Supporting Multilingual Data

Oracle BI Server supports several language translations.

This section describes how you can configure the Oracle BI Server to display field information in multiple languages, and contains the following topics:

For information about using the Administration Tool, see Metadata Repository Builder's Guide for Oracle Business Intelligence Enterprise Edition.

What is Multilingual Data Support?

Multilingual data support is the ability to display data from database schemas in multiple languages.

Oracle BI Server supports multilingual schemas by simplifying the administration and improving query performance for translations. Multilingual schemas typically store translated fields in separate tables called lookup tables. Lookup tables contain translations for descriptor columns in several languages, while the base tables contain the data in the base language. Descriptor columns provide a textual description for a key column where there is a logical one-to-one relationship between the descriptor column and the key column. An example of a descriptor column might be Product_Name, which provides textual descriptions for a Product_Key column.

What is Lookup?

Lookup is when a query joins the base table and lookup table to obtain the translated values for each row in the base table.

Lookup tables might be dense and sparse in nature. A dense lookup table contains translations in all languages for every record in the base table. A sparse lookup table contains translations for only for some records in the base tables. Sometimes it is also possible that lookup tables are both dense and sparse. For example, a lookup table might contain complete translation for the Product Description field but only partial translation for the Product Category field. Dense and Sparse are types of lookup operation rather than being a table property. You configure lookup tables using the Administration Tool.

What is Double Column Support?

Double column support is the ability to associate two columns (a descriptor ID column and a descriptor column) in the logical layer, and can help you to define language independent filters.

When the user creates a filter based on a descriptor column, the query tool displays a list of values to the user that are selected from the descriptor column.

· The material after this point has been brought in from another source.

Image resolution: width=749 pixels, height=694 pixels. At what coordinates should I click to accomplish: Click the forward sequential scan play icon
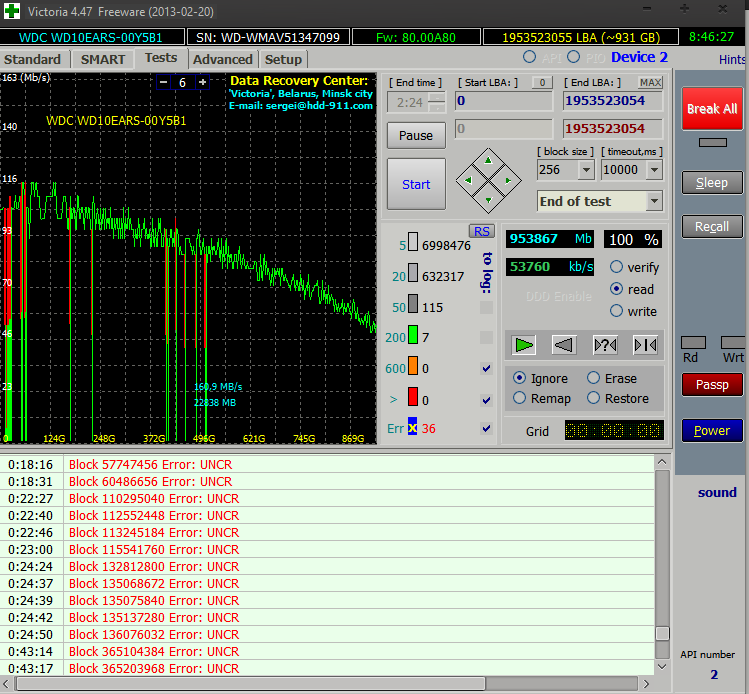[x=524, y=345]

This descriptor column technique is also useful when dealing with queries that involve LOB data types such as CLOBs and BLOBs and aggregate functions such as COUNT or SUM. Some data sources do not allow LOB columns to be used in the GROUP BY clause. So, instead of adding the LOB column to the GROUP BY, it is necessary to group by some other column that has a one-to-one relationship with the LOB column and then in join the LOB column after the aggregates have been computed.

Designing Translation Lookup Tables in a Multilingual Schema

There are two common techniques of designing translation lookup tables in a multilingual schema as follows:

A Lookup Table for Each Base Table

There is often a separate lookup table for each base table. The lookup table contains a foreign key reference to records in the base table, and contains the values for each translated field in a separate column.

Assuming a completely dense lookup table, the number of rows in the lookup table for a particular language equals the number of rows in the base table.

The example in the figure below shows each record in the lookup table matching only one row in the base table.

A Lookup Table for Each Translated Field

The alternative approach to having one lookup table for each base table involves a separate lookup table for each translated field, as shown in the figure below.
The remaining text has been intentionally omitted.